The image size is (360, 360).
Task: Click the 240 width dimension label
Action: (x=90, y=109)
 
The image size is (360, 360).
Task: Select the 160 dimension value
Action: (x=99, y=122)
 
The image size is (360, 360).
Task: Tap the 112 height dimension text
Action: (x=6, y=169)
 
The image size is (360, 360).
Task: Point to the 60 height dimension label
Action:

...

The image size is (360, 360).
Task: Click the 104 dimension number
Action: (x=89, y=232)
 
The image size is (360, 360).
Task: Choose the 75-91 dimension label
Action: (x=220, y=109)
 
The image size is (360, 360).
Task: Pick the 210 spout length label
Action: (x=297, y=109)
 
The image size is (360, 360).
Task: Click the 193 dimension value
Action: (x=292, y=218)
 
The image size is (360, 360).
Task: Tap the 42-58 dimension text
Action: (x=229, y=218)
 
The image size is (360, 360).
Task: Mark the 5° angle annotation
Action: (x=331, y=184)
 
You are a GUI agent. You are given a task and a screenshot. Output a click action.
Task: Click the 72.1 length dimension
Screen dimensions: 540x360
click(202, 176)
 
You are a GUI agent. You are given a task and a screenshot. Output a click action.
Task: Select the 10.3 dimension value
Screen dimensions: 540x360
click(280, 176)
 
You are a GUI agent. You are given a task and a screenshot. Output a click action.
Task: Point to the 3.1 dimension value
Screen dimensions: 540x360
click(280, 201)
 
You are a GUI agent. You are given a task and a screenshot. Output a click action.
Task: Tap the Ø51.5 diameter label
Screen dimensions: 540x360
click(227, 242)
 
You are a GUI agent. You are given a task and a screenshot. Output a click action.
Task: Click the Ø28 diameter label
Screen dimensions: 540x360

### Given exercise
Pick out each line in the records above that contains the word "height", matching case exactly, and copy those lines.

### Answer to the task
Task: Tap the 112 height dimension text
Task: Point to the 60 height dimension label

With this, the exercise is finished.